Suriye'deki durum hakkında AP'deki Hristiyan Demokrat, Sosyal Demokrat, Muhafazakar, Liberal ve Yeşiller grupları tarafından ortaklaşa hazırlanan karar tasarısı bugün Strasbourg'da oy çoğunluğuyla kabul edildi.
Oylama öncesi AP'nin komünist ve neo-komünist partilerden oluşan Avrupa Birleşik Solu grubu tarafından sunulan ve 241'e karşı 372 oyla kabul gören bir değişiklik önergesiyle metinde Efrin hakkında yer alan paragraf sertleştirildi. Metnin bu bölümüne, "Avrupa Parlamentosu, Türkiye'nin Suriye'de Kürtlerin kontrolünde bulunan bölgelere yönelik müdahalesinden derin kaygı duyduğunu ifade eder" şeklinde bir cümle eklendi.
Kararda, Türkiye'nin Efrin bölgesinde yürüttüğü Zeytin Dalı operasyonunun "Suriye'de çatışmaya yeni bir boyut eklediği", bu ülkedeki "hassas iç dengeler ve çözüm çabaları üzerinde olumsuz etki yarattığı" ve "ek insani kaygılar" gündeme getirdiği dile getiriliyor. Efrin operasyonunda "sivil kayıplar olduğu" yönünde haberler geldiği kaydedilen kararda, Ankara'dan Efrin operasyonunu durdurması ve "Birleşmiş Milletler tarafından terör örgütü olarak tanımlanmış grupların yenilmesine yoğunlaşması" isteniyor.

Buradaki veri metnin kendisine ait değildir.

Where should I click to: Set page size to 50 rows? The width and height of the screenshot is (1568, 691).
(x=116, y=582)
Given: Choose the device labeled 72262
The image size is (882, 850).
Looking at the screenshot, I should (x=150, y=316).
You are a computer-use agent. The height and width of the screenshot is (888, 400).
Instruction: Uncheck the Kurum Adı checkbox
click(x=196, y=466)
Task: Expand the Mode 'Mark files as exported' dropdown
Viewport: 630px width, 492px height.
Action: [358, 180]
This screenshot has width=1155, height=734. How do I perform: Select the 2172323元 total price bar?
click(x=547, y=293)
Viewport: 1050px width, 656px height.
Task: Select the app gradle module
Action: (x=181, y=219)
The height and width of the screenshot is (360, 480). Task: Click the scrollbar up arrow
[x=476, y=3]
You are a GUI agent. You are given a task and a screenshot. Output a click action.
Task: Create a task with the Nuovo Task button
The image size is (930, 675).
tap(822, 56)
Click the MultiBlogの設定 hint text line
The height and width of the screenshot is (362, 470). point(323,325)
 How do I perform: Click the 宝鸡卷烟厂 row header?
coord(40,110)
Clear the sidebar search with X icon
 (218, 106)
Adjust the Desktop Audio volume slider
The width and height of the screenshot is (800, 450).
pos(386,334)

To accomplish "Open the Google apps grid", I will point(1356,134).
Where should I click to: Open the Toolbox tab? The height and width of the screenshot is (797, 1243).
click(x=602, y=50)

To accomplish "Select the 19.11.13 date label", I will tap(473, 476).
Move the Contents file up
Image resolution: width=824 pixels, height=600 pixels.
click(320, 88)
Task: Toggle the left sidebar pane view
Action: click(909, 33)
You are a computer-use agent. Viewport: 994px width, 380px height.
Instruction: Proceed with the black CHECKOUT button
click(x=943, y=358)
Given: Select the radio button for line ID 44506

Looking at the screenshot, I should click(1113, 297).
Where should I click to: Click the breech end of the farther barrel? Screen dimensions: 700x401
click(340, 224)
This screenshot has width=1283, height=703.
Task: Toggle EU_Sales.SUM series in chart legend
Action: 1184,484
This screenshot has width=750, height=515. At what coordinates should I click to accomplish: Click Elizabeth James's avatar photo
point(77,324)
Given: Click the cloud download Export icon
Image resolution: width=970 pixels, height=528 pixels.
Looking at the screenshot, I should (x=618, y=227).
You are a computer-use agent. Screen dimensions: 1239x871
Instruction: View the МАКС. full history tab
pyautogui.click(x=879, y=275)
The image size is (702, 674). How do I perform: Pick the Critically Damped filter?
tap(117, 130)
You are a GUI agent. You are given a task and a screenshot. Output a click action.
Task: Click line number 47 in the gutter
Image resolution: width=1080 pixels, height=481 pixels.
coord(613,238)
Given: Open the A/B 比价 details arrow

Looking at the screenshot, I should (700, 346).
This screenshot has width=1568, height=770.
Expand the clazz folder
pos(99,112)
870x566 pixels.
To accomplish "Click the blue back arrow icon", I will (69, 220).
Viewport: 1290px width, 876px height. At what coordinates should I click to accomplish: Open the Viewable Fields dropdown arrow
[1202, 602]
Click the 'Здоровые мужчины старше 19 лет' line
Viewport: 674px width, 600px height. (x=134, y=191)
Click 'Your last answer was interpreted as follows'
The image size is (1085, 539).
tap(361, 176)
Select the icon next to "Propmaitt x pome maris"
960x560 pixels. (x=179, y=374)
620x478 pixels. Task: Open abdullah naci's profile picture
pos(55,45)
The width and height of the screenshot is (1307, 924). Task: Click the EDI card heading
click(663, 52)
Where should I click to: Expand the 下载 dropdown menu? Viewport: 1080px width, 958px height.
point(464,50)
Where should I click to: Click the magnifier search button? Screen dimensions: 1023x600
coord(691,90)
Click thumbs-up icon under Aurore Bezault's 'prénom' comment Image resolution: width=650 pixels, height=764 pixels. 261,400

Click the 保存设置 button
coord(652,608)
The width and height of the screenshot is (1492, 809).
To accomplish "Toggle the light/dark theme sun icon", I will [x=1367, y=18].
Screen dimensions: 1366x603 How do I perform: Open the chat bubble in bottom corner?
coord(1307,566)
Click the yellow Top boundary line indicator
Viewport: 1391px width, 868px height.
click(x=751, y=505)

Ankara'ya "askerini çek" çağrısı
Efrin'deki "tırmanışın" endişe verici olarak nitelendiği karar tasarısında, Türk güçleri ile Esad veya Rus güçleri arasında "çatışma" olasılığı ve ABD ile artan gerilim "kaygı verici" olarak tanımlanıyor. Türkiye'ye Efrin'deki "askerlerini çekmesi" ve "Suriye sorununda yapıcı rol oynaması" çağrısında bulunuluyor, bunun "Türkiye'nin ulusal çıkarlarına olduğu" savunuluyor. Suriye'de "yeni cepheler açmanın Türkiye'nin güvenlik çıkarlarıyla bağdaşmadığı" not ediliyor. Suriye genelinde, Efrin de dahil olmak üzere, ateşkes ilan edilmesi çağrısı yapılıyor.
Rusya ve İran'ın Esad rejimine verdiği destek nedeniyle eleştirildiği kararda, Suriye'de işlenen savaş ve insanlığa karşı suçların sorumlularının yargılanması için AB'nin bu yönde bir "hesap verdirme stratejisi" oluşturması isteniyor.
Suriyeli sığınmacılar
Kararda Suriyeli 66 bin sığınmacının 2017'de ülkelerine geri gönderilmiş olması da gündeme getiriliyor. Suriye'nin sığınmacıların dönüşü için henüz güvenli bir ülke haline gelmediği belirtilip, AB'nin bu tür dönüşlere "destek vermemesi" ve yükümlülüklerine sadık kalıp savaş bölgelerinden kaçan Suriyeli sığınmacılara "Suriye'nin yakın coğrafyası ötesinde" barınma ve yerleşme imkanı sağlaması çağrısında bulunuluyor.